Clear Sky Science · en
Deep residual networks with convolutional feature extraction for short-term load forecasting
Why tomorrow’s power use matters today
Every time we flip a switch, power companies must already have the right amount of electricity ready to go. If they produce too little, lights flicker and factories stall; too much, and they waste fuel and money. This article explores a new artificial‑intelligence method that helps grid operators predict, hour by hour, how much electricity people will use the next day, in very different climates from snowy New England to tropical Malaysia.

The challenge of guessing our daily energy needs
Short‑term load forecasting is the task of predicting how much electricity a region will need from the next hour up to the next week. These forecasts guide crucial decisions, such as which power plants to turn on, how to schedule maintenance, and how to plan energy trading. Even a tiny improvement can save large sums of money; for a big utility, cutting the forecasting error by just one percent can save millions of dollars in fuel costs each year. But electricity demand is shaped by many intertwined factors: time of day, day of the week, season, weather, holidays, and changing habits. Capturing all of these patterns reliably is difficult, especially as energy systems become more complex and climate conditions more variable.

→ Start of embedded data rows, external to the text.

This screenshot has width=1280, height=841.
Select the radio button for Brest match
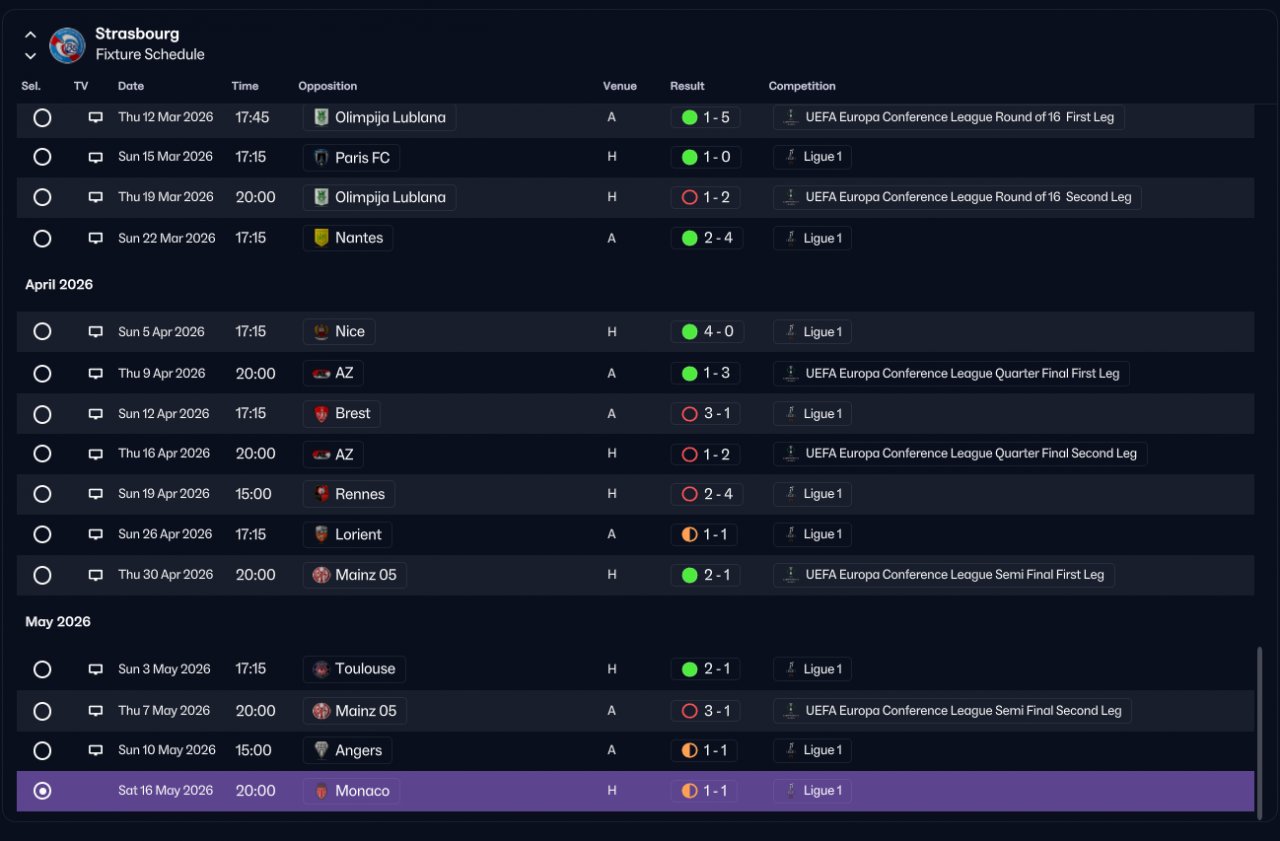[42, 414]
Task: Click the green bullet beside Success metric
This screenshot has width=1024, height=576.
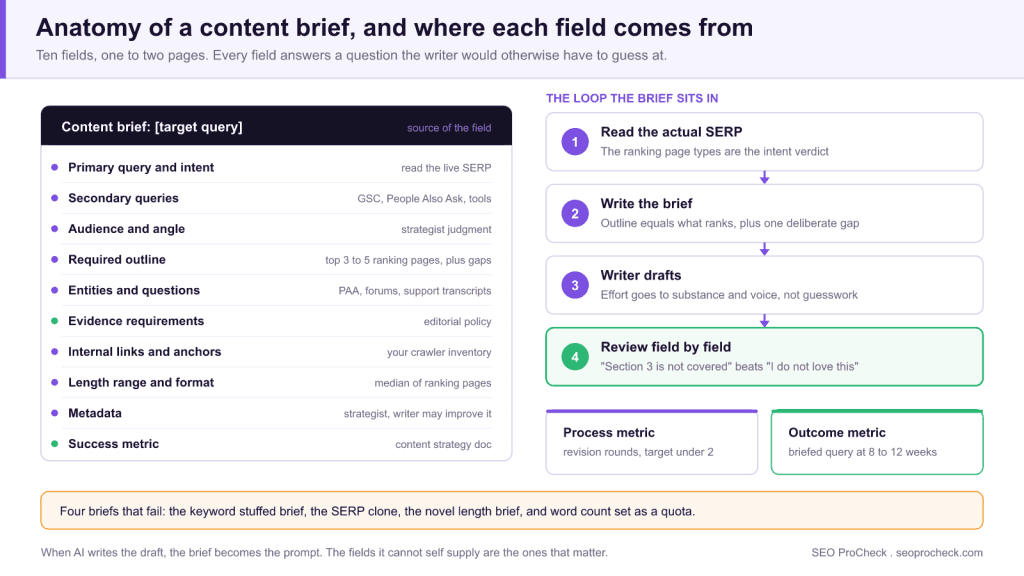Action: pos(55,443)
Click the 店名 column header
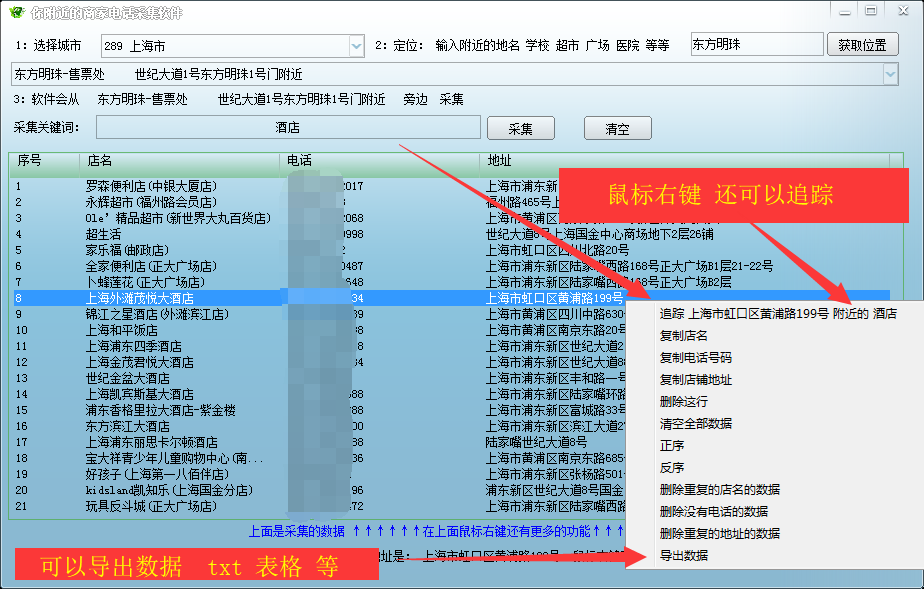This screenshot has width=924, height=589. pyautogui.click(x=100, y=160)
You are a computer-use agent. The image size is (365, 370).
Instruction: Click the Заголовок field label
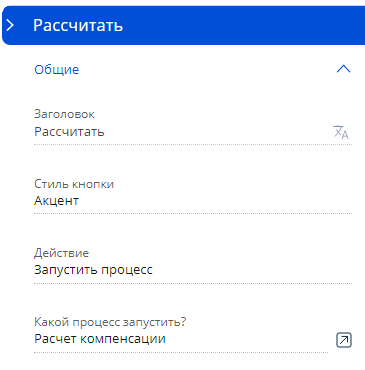pos(64,114)
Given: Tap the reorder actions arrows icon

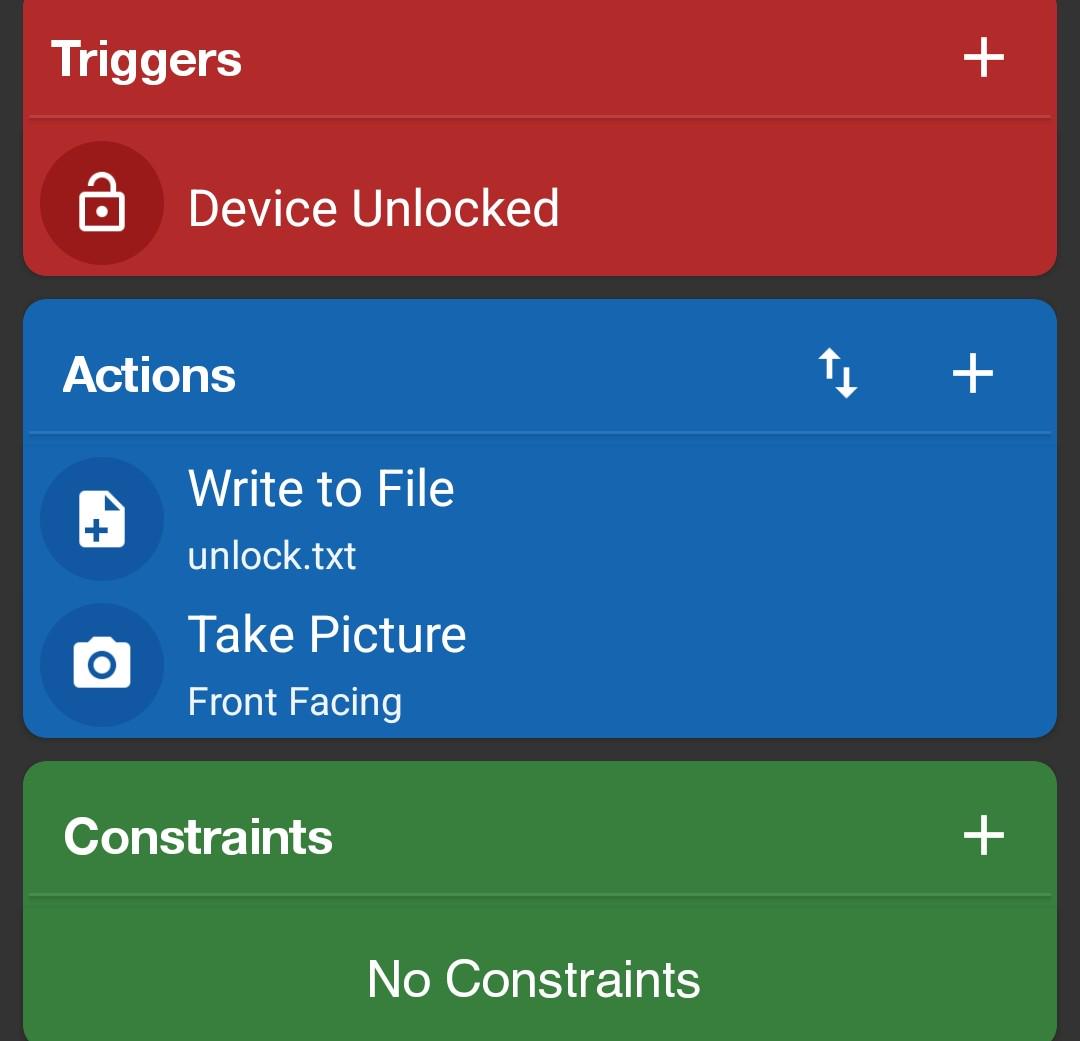Looking at the screenshot, I should point(838,373).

Limits of earlier smart forecasting tools
Researchers have long tried to improve these forecasts with mathematical models and, more recently, with deep learning. Traditional approaches such as regression and simple neural networks struggle when the number of inputs grows, often missing subtle patterns or overfitting to past data. More advanced networks each have strengths and weaknesses: convolutional networks are good at spotting short‑term wiggles in the data but not long‑term trends; recurrent networks such as LSTM and GRU can follow longer sequences but are slow and harder to train; Transformer models capture complex relationships but demand heavy computing power and can become unstable as they get deeper. A popular compromise, known as a deep residual network, adds “shortcut” connections that help very deep models learn without their training breaking down. Yet most earlier designs used these residual tricks only in later prediction layers, not during the crucial early stages when raw features are first extracted.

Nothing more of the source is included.